--- The records Enclosed Below ---

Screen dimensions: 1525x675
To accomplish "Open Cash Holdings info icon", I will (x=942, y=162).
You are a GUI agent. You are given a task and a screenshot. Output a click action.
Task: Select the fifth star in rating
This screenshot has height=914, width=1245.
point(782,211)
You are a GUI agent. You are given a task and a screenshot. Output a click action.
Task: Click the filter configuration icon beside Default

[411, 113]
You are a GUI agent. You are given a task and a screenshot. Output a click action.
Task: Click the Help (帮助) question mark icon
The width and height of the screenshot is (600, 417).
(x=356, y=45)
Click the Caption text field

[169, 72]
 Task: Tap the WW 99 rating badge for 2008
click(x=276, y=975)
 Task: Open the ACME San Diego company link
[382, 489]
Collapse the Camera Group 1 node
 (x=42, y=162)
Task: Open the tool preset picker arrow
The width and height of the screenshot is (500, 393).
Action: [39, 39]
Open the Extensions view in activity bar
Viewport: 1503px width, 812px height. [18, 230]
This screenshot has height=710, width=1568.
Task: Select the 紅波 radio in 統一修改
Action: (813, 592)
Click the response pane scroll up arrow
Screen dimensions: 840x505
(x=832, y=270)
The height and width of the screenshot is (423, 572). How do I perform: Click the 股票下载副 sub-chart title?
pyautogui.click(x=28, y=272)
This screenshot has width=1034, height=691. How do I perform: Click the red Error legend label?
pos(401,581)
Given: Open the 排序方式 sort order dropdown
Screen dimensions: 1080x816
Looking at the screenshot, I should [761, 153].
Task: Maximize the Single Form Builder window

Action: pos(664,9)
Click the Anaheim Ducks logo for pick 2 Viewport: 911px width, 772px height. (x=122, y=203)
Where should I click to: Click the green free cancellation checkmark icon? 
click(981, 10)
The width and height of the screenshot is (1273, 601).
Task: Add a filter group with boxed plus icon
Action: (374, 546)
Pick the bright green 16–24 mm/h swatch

--- End of Enclosed The records ---

▶ What to do: All lines in the records above that contain "arrow" are to be reported.

▶ Solution:
Task: Open the tool preset picker arrow
Click the response pane scroll up arrow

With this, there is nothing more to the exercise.